§ Aim of the exercise
Leave out the pictures, and retype the remaining data exactly.

§ Provided information
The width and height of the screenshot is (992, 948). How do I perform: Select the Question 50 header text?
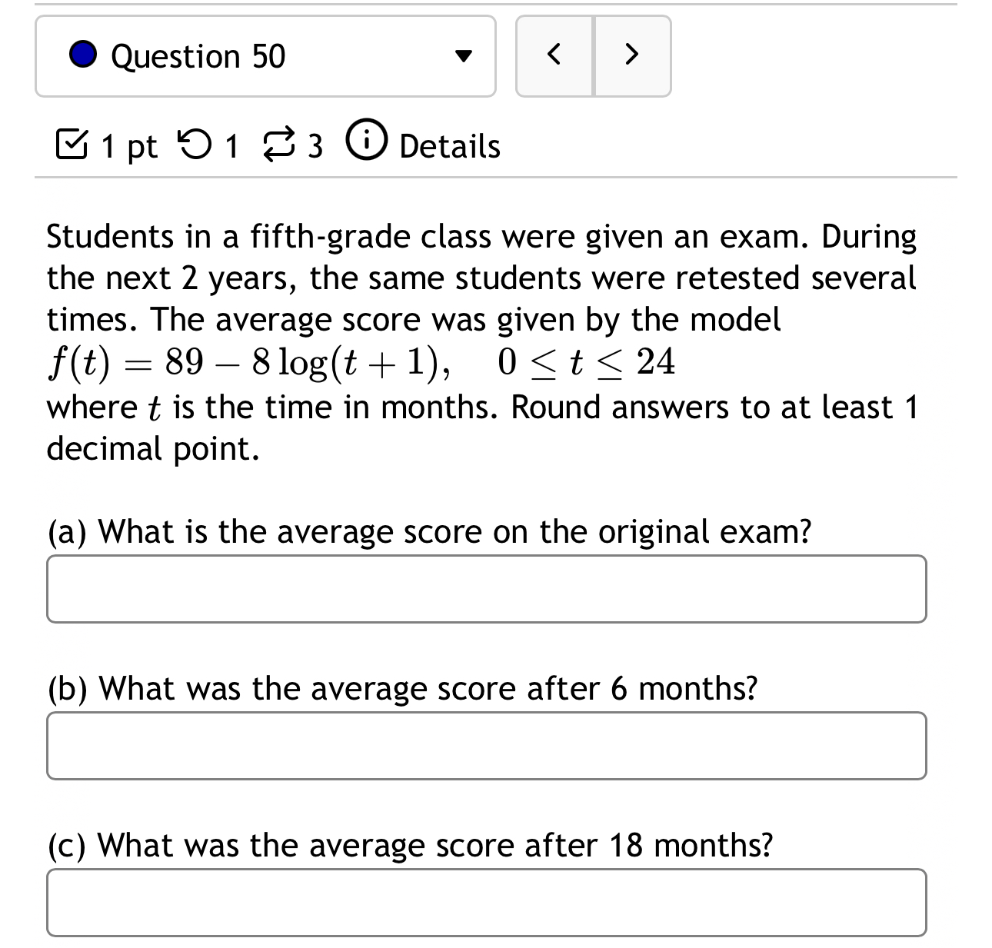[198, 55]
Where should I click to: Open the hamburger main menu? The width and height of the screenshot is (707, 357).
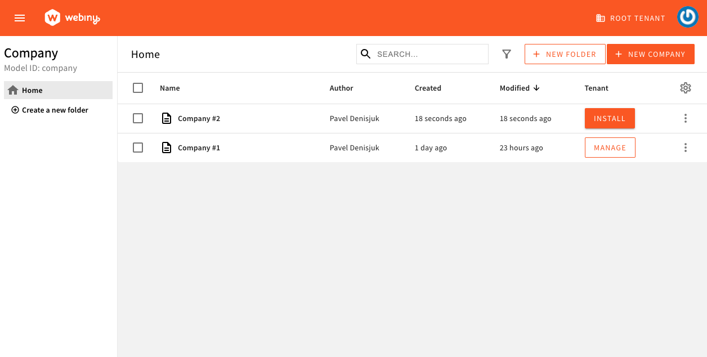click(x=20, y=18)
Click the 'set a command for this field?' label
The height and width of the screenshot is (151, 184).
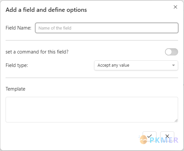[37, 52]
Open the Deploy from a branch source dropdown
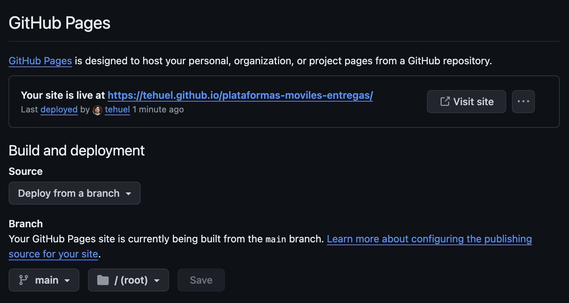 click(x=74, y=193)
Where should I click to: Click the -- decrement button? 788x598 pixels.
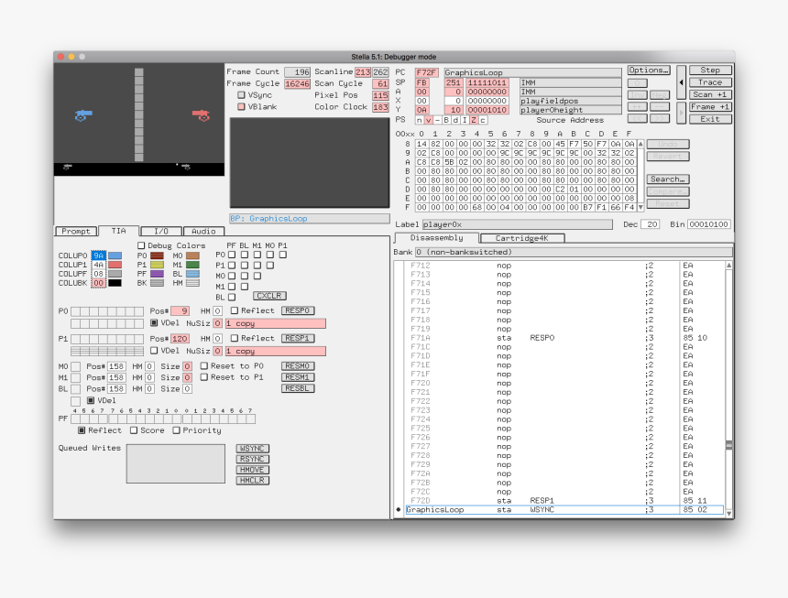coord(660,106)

§ Response for this exercise
The width and height of the screenshot is (992, 948). How do I perform: Select the Question 50 header text?
[198, 55]
Where should I click to: Open the hamburger main menu? The width and height of the screenshot is (707, 357).
click(x=20, y=18)
Click the 'set a command for this field?' label
The height and width of the screenshot is (151, 184).
[37, 52]
Open the Deploy from a branch source dropdown
 click(x=74, y=193)
Where should I click to: Click the -- decrement button? 788x598 pixels.
coord(660,106)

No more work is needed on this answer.